Listen, I'm not some raging HRC fan, I was pretty vocal about my problems with her in the Primary and very reluctantly supported her in the general, but come on. In no timeline, real or imaginary, is she objectively worse or even as bad as we've seen from the GOP the last decade and change. 

I'm not attacking you directly, Bostjan. I think we share many of the same opinions on her, only really disagreeing here.


----------



## bostjan (Jan 20, 2021)

MaxOfMetal said:


> I don't know why folks cling so tightly to the alternate reality where HRC puts kids in cages, kicks trans folks out of the military, and campaigns on white grievance.
> 
> Folks gambled on the GOP "doing the right thing", and lost.
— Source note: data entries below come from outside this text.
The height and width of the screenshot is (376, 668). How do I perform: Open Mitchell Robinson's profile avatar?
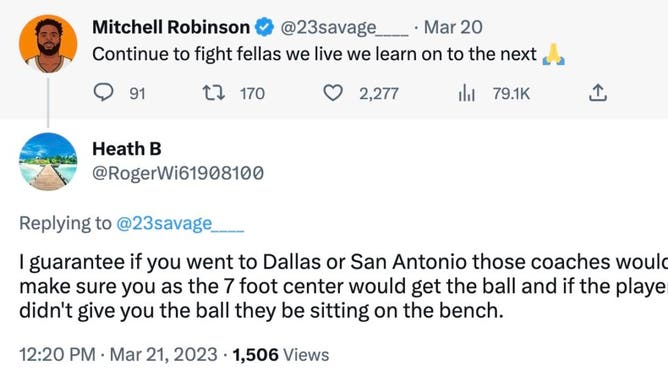pyautogui.click(x=48, y=44)
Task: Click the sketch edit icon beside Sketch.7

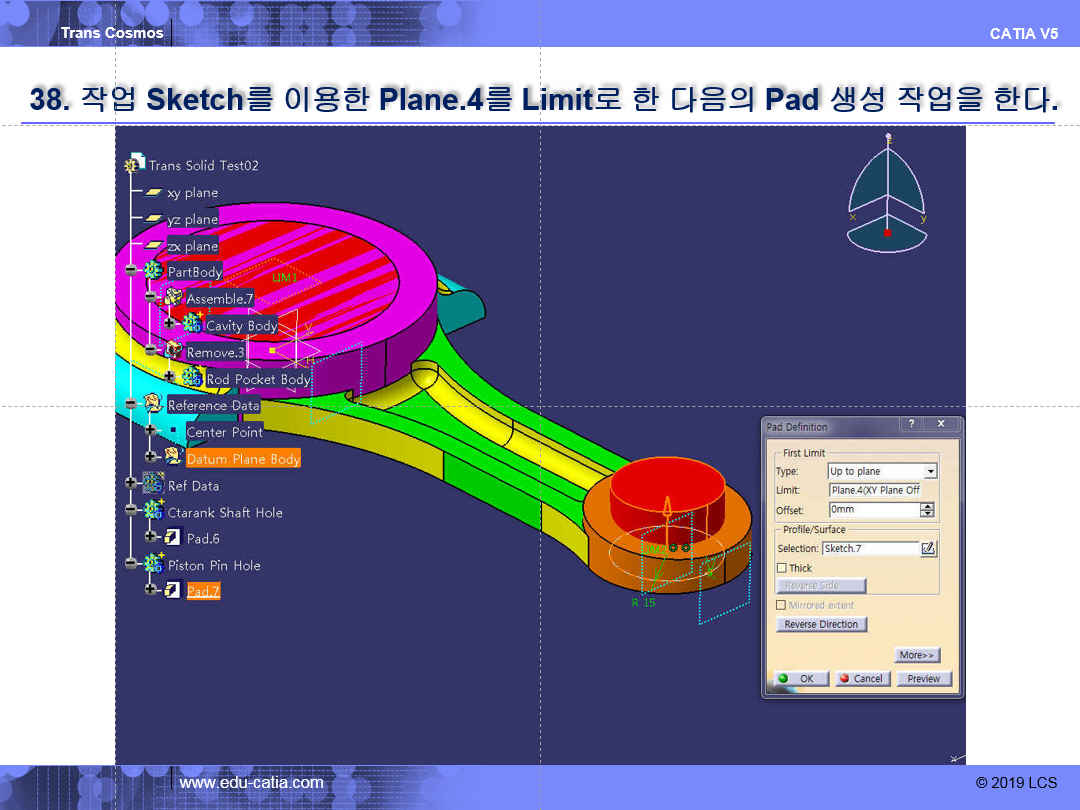Action: (928, 548)
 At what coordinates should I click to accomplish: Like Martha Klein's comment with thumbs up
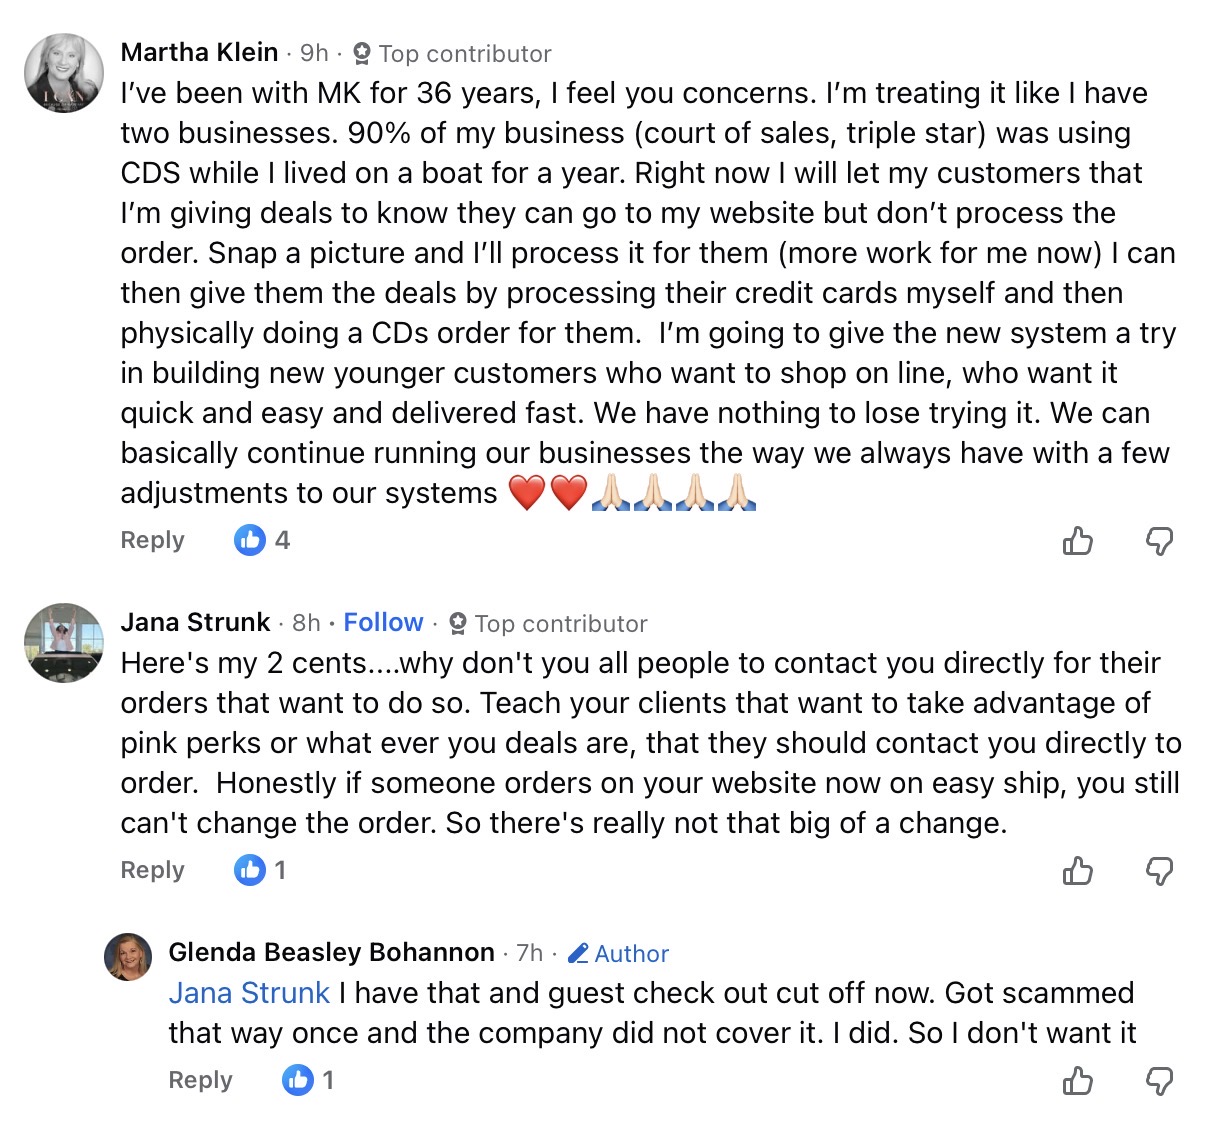tap(1078, 541)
That's it.
> 
> ...



Oh, I agree with everything you said. My biggest worry about HRC was her foreign policy, but nothing about her appeared to be _as bad_ as Trump - less corrupt, less likely to start WW3, less likely to screw up healthcare or the economy; however, all of those things still seemed more likely with her than I was comfortable. My only point was that there's no way to go back and see how she would do - I expected Trump to be bad, and he was worse than I expected. HRC could have been a surprise either way - for better or for worse (compared to expectations). The odds of her ending up worse than Trump was, in retrospect, is probably on the order of 0.1% odds.

I will never defend Trump's presidency. I honestly think it was the worst in history. If you look at the presidents rated worst prior to Trump, and the reasons why historians rate them poorly, the same logic applies to Trump in every single case.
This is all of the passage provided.